(EXERCISE MATERIALS begins)

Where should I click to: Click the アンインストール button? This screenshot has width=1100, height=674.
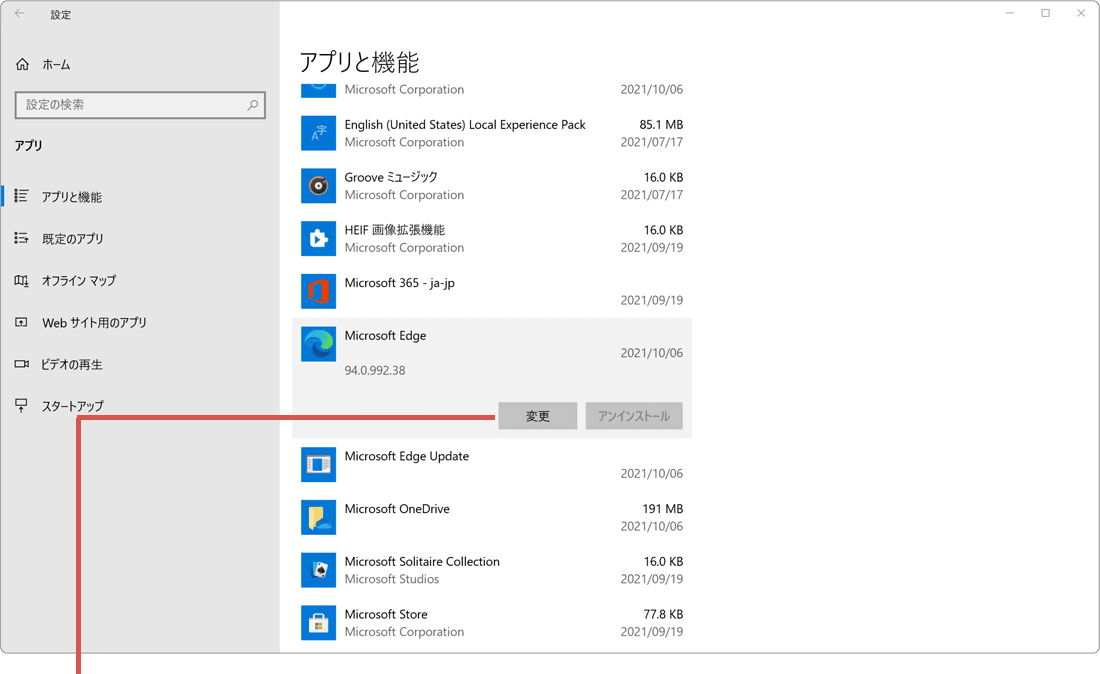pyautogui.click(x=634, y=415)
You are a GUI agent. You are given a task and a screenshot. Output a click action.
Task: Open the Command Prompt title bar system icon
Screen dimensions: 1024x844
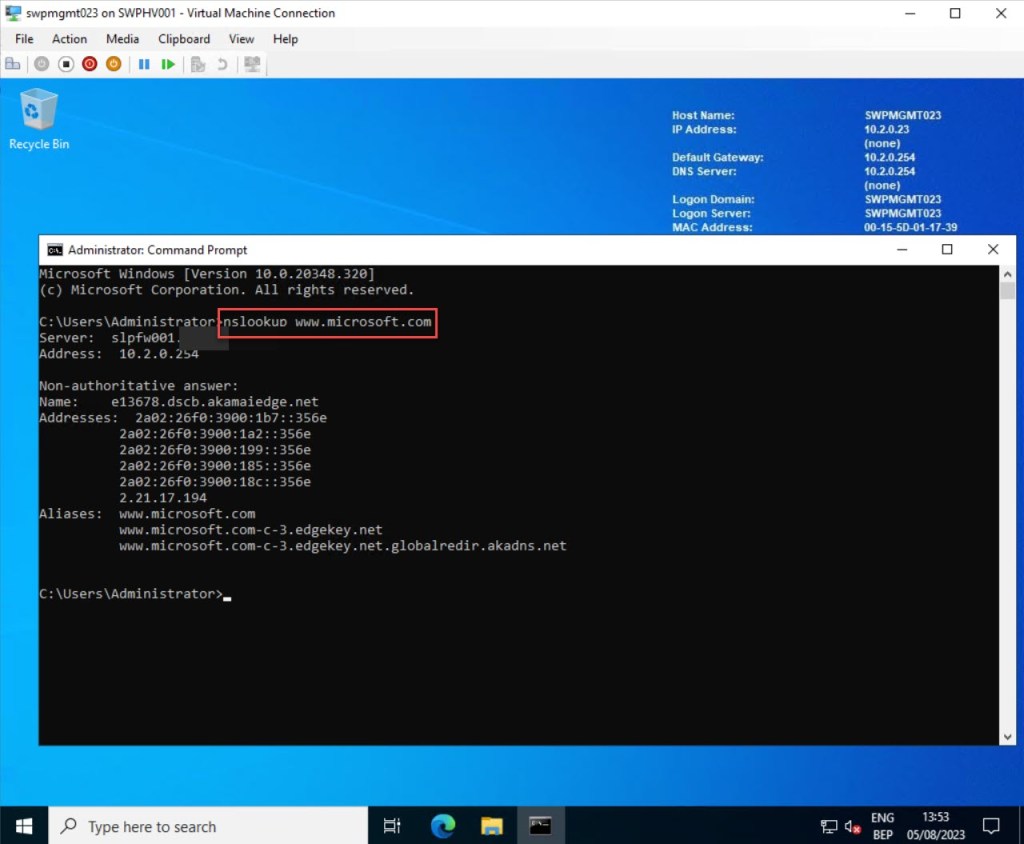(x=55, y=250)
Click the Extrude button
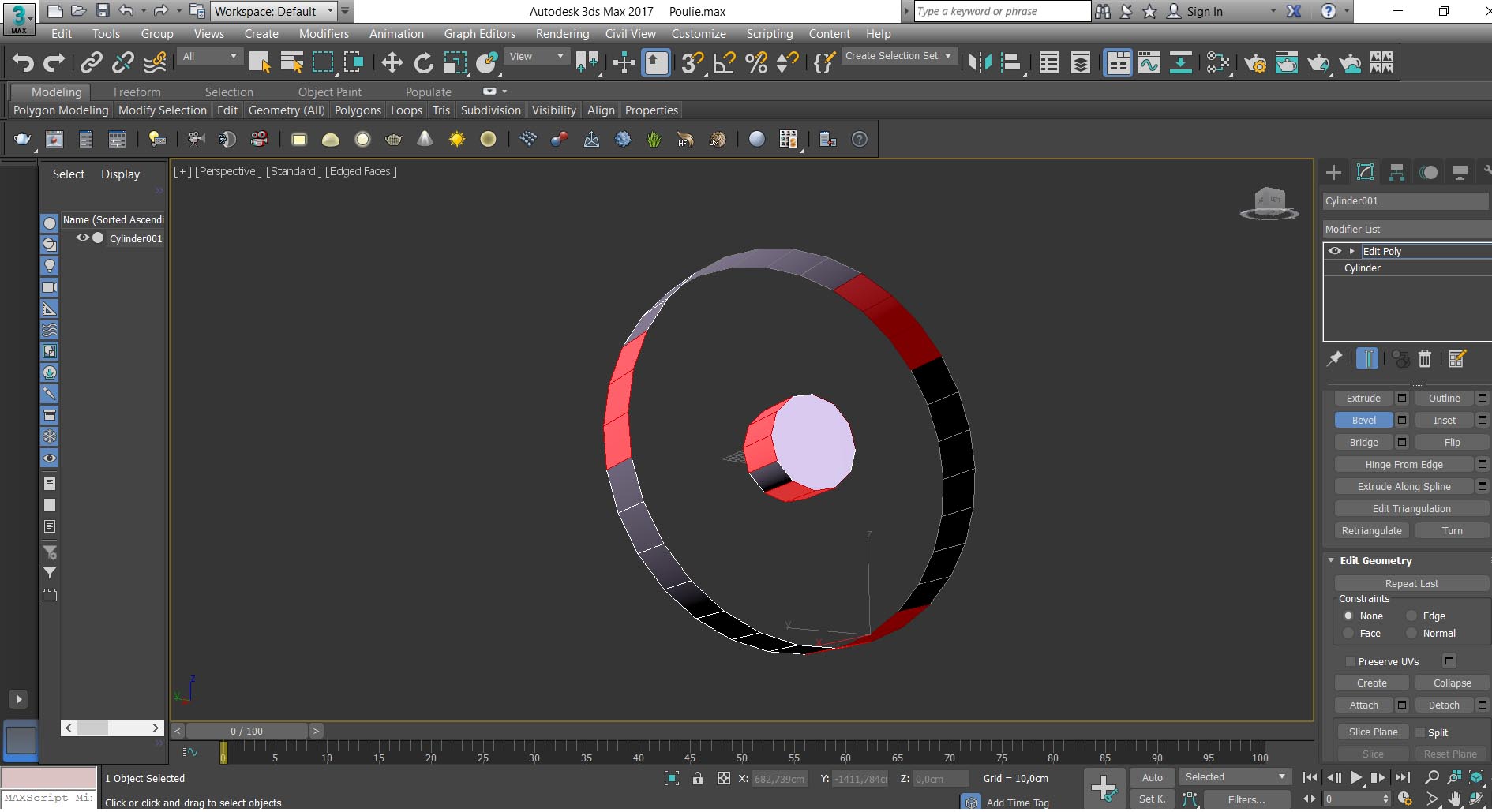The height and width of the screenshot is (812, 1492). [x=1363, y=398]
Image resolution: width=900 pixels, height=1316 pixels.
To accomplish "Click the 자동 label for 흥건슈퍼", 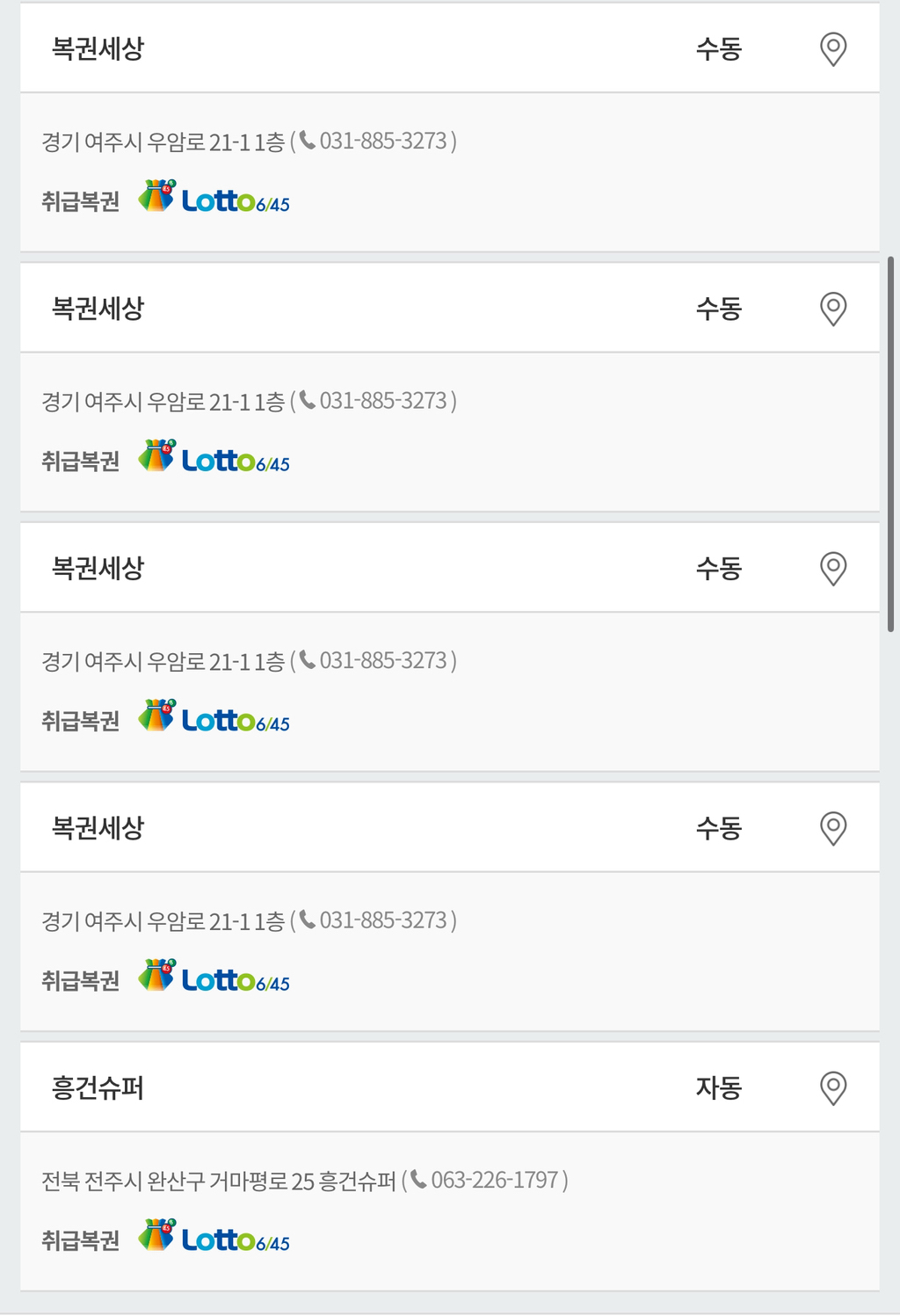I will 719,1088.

(EXERCISE MATERIALS ends)
(EXERCISE MATERIALS begins)

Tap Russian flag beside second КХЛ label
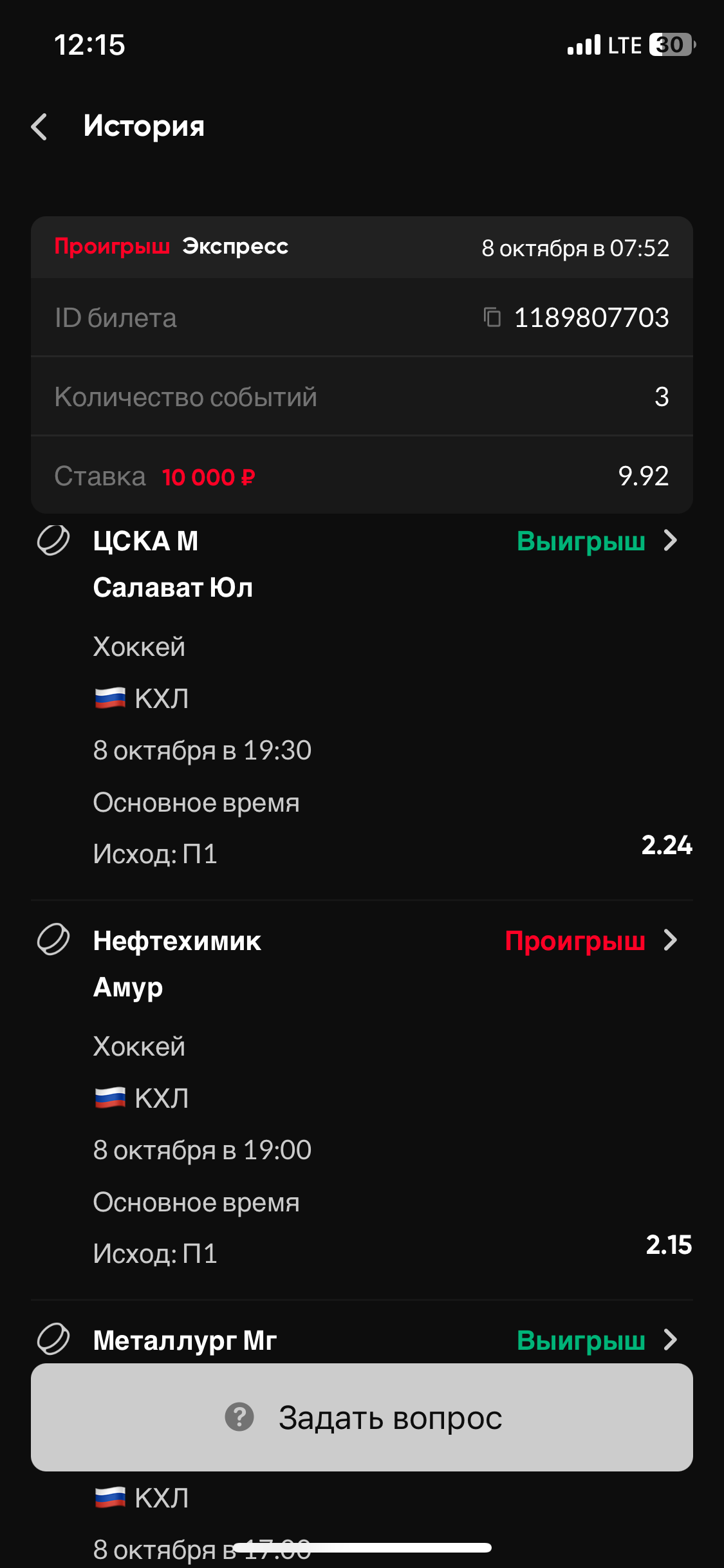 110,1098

(EXERCISE MATERIALS ends)

▸ **ABOUT THIS TASK**
Could the stretch from the line with "Where should I" through the line with "Task: Open the" in the listing above be restated word for word, minus the pictures?

▸ **WRITTEN RESPONSE**
Where should I click to: Click the アンインストール button? This screenshot has width=1100, height=674.
pyautogui.click(x=634, y=415)
You are a GUI agent. You are given a task and a screenshot. Output a click action.
Task: Open the Command Prompt title bar system icon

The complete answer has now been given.